The Australians had no difficulty in selecting their team as their top players were already touring in England. By the time of the Olympic rugby match, Australia had played eight matches, winning seven of them. Conversely, the best Anglo-Welsh players were on tour in Australia and New Zealand and the Olympic match was scheduled to take place shortly after their return home. A letter was sent to the tourists asking if they would be prepared to accept an Olympic committment so soon after an arduous tour but the letter was never received. In the ensuing silence it was decided that Cornwall, who had won the English County Championship in March, should be Great Britain’s Olympic representatives. During the course of their tour the Australians had already beaten Cornwall (18-5) three weeks before the Games and they scored a more emphatic victory (32-3) in the Olympic match. The match was played on a dismal day, described by The Times as, “. . . a dark afternoon in a Scotch mist. The ground was slippery and the footballs in a perpetual state of greasiness.”

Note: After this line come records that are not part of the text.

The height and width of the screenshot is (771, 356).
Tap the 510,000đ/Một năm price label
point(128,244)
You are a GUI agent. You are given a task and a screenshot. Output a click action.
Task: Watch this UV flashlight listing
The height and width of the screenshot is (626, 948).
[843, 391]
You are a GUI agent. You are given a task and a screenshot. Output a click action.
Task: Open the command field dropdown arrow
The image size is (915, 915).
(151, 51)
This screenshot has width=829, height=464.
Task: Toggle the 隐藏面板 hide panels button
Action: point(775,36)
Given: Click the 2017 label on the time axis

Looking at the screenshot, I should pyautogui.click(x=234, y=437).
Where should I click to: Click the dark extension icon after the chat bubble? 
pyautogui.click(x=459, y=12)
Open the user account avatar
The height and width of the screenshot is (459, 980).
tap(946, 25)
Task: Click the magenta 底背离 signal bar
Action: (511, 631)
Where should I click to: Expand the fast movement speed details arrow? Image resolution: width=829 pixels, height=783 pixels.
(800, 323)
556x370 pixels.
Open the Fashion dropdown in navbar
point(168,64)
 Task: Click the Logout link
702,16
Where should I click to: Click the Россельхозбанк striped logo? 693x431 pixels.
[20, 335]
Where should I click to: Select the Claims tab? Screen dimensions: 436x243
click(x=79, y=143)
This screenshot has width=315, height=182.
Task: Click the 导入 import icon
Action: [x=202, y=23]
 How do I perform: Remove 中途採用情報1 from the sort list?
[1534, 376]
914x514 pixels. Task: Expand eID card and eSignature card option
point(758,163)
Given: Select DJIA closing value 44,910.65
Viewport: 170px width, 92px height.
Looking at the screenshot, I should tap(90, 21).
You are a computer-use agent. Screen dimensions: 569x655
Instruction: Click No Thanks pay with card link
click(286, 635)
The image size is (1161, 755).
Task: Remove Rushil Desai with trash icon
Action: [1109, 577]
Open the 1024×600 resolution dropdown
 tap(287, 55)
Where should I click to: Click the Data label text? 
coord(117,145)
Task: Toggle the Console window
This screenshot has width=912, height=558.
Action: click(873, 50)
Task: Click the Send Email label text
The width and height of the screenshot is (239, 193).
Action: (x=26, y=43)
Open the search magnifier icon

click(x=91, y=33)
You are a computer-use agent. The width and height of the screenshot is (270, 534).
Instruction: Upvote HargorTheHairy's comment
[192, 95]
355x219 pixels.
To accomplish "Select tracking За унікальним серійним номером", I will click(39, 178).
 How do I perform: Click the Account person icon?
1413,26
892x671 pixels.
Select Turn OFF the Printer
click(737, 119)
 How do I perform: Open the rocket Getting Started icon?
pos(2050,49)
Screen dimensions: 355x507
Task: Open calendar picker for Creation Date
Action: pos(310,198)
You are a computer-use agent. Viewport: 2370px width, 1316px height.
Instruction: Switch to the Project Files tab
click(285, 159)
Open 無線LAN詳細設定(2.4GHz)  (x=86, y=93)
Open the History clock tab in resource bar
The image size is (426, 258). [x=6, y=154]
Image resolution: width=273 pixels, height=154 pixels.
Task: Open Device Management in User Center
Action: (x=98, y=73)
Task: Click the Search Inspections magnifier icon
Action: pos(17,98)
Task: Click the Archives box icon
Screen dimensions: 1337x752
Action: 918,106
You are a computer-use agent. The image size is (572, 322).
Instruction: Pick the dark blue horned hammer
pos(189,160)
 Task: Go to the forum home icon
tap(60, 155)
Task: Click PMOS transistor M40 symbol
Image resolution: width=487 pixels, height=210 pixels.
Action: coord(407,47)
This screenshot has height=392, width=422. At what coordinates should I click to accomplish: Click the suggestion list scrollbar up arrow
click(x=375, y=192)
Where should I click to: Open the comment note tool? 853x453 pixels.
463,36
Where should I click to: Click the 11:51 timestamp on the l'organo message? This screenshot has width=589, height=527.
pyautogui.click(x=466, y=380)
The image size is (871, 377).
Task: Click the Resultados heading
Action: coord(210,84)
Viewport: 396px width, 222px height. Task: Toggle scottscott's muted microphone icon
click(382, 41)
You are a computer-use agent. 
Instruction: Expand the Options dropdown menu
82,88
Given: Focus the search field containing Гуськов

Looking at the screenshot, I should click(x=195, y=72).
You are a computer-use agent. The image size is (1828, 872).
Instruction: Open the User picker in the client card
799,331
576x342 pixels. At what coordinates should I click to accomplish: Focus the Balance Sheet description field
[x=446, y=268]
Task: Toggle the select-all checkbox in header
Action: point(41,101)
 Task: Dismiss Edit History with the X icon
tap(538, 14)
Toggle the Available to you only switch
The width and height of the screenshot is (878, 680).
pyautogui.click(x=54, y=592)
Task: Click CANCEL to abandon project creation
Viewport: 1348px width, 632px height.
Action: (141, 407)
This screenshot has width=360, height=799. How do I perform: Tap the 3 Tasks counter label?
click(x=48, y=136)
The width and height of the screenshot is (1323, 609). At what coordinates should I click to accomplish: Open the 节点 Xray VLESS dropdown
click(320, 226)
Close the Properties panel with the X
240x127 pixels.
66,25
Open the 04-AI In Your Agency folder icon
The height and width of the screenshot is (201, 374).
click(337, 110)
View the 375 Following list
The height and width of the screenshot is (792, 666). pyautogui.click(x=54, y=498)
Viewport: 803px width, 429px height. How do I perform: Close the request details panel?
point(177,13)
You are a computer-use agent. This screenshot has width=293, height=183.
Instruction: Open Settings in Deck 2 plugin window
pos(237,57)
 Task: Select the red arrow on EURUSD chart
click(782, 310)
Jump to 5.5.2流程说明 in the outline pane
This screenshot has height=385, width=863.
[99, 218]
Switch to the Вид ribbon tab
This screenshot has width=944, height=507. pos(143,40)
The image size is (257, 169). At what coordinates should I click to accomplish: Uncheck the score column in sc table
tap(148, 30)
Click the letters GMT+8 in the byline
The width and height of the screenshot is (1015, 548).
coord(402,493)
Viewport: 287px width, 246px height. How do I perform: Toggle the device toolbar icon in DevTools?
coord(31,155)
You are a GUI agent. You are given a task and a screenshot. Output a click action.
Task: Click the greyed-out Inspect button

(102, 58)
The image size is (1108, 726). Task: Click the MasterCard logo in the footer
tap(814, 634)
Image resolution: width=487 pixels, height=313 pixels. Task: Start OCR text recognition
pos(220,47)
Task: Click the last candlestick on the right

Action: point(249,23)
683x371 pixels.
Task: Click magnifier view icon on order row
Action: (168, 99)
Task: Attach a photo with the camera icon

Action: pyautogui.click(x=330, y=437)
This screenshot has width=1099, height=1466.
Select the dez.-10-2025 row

Notable among the Australians were Danny Carroll, who won a second gold medal representing the United States in 1920, and Syd Middleton, who rowed in the Australian eight at the 1912 Games. The Australian team continued to tour Great Britain and finished their tour with 26 wins and 5 losses, scoring 438 points, while conceding only 146. The other members of the touring Australian rugby team, who did not play at the Olympics, were William Dix, H. Daly, Edward Mandible, Esmend Parkinson, Warden Prentice, J. M. Stevenson, Frederick Wood, Dr. Herbert M. Moran (the captain, who had injured his shoulder the previous Saturday), E. McIntyre, Kenneth Gavin, Peter H. Burge, Albert P. Burge, Norman E. Row, Peter Flanagan, and C. A. Hammons. C. Murnin was also to be a touring member but had been taken ill in Naples on the trip to England and returned to Australia. The captain, Dr. Moran, in his autobiography, Viewless Winds, noted that his greatest achievement as captain was to get the team home after five months away without a single player contracting venereal disease!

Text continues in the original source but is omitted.